Task brief: The result should consist solely of the line containing "Actu PSG (65, 2513)" and the lines that follow it below, each reproduced exactly, the last line included.

(Dataset records Opens)

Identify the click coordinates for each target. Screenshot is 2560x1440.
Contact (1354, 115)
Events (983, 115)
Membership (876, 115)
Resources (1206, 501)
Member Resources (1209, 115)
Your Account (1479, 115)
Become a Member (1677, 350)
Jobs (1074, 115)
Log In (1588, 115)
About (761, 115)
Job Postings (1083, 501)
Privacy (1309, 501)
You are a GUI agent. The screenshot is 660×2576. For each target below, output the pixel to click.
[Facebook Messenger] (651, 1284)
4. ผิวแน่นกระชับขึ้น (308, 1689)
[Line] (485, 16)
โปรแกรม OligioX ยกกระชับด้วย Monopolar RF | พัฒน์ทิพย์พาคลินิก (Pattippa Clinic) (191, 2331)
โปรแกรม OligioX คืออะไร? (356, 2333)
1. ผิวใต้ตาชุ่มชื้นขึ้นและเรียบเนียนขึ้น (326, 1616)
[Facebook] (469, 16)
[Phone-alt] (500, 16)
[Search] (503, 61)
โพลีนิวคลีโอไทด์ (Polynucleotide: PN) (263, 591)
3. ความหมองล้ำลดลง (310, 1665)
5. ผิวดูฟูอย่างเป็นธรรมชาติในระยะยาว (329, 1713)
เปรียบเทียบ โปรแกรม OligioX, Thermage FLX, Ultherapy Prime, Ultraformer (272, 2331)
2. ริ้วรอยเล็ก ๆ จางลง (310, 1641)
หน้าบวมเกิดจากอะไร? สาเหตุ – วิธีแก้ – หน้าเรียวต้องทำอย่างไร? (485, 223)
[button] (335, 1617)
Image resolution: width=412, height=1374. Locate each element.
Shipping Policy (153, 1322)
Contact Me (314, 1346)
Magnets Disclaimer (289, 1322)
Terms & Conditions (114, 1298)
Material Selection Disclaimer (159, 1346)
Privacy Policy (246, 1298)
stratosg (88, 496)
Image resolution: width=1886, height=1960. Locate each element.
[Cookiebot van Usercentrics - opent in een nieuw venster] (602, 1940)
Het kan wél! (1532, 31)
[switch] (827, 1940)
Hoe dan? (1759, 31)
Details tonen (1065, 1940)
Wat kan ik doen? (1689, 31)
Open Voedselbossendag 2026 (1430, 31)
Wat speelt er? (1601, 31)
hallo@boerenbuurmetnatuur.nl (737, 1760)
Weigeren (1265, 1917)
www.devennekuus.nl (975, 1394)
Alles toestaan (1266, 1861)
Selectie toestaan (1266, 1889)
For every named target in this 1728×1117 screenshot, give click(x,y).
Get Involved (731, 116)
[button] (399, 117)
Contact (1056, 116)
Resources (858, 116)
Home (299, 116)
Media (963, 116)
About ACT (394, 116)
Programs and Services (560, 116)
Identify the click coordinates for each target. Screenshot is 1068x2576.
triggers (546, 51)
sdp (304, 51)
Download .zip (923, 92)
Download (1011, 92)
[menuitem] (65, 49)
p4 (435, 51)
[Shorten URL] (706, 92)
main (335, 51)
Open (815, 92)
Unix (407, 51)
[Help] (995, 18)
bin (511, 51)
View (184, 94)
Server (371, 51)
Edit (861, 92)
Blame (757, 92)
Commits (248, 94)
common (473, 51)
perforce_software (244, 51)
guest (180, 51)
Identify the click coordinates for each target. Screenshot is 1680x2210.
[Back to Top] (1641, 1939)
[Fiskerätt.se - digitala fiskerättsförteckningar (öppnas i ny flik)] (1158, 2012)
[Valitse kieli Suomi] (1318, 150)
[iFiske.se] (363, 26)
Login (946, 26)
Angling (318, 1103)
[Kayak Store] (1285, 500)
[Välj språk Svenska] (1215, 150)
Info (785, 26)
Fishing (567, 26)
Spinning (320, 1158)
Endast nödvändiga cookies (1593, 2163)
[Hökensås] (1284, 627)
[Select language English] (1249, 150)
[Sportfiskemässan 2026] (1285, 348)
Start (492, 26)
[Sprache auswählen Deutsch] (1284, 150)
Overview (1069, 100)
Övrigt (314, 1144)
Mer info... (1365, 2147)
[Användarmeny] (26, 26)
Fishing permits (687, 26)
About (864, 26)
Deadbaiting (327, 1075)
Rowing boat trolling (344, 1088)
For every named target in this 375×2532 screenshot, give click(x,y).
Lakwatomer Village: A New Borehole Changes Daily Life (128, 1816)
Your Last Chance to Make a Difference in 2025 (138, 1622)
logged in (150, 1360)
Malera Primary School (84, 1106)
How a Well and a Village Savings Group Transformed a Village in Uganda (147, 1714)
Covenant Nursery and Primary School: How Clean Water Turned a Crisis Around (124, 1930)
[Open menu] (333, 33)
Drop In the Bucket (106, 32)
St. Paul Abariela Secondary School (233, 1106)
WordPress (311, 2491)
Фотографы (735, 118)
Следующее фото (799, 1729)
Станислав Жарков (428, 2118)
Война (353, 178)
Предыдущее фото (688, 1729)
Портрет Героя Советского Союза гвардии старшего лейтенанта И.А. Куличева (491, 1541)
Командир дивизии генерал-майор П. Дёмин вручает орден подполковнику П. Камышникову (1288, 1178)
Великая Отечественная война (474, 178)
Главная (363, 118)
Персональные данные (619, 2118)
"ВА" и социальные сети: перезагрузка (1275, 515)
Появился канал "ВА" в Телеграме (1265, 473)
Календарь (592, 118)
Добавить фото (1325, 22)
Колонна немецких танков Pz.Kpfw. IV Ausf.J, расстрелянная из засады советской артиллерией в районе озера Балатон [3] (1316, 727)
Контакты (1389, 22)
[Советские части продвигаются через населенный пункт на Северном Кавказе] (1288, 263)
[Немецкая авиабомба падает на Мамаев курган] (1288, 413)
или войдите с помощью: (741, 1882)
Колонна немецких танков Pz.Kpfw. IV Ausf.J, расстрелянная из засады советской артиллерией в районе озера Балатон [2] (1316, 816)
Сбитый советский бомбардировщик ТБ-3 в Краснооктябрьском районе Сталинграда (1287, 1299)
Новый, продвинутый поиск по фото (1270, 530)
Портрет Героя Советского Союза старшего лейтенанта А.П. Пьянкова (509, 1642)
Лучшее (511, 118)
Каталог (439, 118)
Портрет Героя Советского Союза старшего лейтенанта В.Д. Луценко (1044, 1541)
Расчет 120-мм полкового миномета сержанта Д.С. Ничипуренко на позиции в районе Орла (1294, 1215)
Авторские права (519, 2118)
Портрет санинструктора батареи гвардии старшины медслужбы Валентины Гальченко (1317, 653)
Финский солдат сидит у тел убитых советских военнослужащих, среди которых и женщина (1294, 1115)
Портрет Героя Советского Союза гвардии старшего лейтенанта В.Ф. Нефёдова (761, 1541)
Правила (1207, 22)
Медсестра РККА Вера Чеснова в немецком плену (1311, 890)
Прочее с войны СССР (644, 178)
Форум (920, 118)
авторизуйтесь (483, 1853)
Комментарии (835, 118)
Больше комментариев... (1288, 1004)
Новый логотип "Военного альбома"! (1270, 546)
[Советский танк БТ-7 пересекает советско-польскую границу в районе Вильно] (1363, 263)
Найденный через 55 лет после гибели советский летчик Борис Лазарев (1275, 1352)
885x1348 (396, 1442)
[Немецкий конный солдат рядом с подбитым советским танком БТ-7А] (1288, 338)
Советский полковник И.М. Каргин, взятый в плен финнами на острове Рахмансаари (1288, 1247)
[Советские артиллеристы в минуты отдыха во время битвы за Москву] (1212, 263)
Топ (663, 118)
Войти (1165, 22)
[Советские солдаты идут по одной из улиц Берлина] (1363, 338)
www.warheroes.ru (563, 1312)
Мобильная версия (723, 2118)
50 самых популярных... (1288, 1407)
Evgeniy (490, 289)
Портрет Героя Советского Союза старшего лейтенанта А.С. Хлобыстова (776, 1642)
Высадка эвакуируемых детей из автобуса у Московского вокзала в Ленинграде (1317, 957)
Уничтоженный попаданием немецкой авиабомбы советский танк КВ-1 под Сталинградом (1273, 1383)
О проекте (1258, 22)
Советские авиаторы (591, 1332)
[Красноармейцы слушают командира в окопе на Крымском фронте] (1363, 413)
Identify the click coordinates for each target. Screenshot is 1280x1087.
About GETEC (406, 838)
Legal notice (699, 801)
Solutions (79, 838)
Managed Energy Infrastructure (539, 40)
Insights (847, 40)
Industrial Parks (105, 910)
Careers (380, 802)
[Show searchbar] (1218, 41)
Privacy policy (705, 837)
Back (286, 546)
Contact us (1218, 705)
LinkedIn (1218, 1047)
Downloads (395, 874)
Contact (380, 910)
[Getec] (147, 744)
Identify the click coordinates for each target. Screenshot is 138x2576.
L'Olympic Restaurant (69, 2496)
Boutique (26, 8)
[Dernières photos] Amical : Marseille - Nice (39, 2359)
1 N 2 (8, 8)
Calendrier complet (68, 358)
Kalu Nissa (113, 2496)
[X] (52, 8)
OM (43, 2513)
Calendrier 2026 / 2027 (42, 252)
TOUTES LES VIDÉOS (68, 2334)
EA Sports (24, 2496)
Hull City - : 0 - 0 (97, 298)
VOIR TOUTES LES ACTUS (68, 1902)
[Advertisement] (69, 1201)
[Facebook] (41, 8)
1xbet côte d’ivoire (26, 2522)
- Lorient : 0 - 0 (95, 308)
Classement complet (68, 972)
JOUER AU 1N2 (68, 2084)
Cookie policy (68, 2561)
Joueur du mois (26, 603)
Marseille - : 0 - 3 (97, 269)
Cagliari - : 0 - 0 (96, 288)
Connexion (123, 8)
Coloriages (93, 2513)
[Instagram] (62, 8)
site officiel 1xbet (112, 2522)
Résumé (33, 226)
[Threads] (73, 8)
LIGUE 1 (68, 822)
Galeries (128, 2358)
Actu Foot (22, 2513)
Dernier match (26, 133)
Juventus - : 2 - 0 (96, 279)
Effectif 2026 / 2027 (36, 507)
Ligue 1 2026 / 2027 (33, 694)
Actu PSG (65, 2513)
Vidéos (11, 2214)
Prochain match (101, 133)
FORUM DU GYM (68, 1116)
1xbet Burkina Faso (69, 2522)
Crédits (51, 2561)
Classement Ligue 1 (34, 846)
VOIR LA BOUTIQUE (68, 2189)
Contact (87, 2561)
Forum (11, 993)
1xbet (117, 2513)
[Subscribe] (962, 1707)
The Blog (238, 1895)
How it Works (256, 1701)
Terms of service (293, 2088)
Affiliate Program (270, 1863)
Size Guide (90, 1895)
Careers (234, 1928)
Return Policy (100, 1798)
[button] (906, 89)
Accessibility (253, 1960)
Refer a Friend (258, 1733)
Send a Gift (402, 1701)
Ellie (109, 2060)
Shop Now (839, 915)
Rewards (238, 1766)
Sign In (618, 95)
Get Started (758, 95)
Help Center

(Dataset records Closes)

Result of this task:
Actu PSG (65, 2513)
Vidéos (11, 2214)
Prochain match (101, 133)
FORUM DU GYM (68, 1116)
1xbet Burkina Faso (69, 2522)
Crédits (51, 2561)
Classement Ligue 1 (34, 846)
VOIR LA BOUTIQUE (68, 2189)
Contact (87, 2561)
Forum (11, 993)
1xbet (117, 2513)
[Subscribe] (962, 1707)
The Blog (238, 1895)
How it Works (256, 1701)
Terms of service (293, 2088)
Affiliate Program (270, 1863)
Size Guide (90, 1895)
Careers (234, 1928)
Return Policy (100, 1798)
[button] (906, 89)
Accessibility (253, 1960)
Refer a Friend (258, 1733)
Send a Gift (402, 1701)
Ellie (109, 2060)
Shop Now (839, 915)
Rewards (238, 1766)
Sign In (618, 95)
Get Started (758, 95)
Help Center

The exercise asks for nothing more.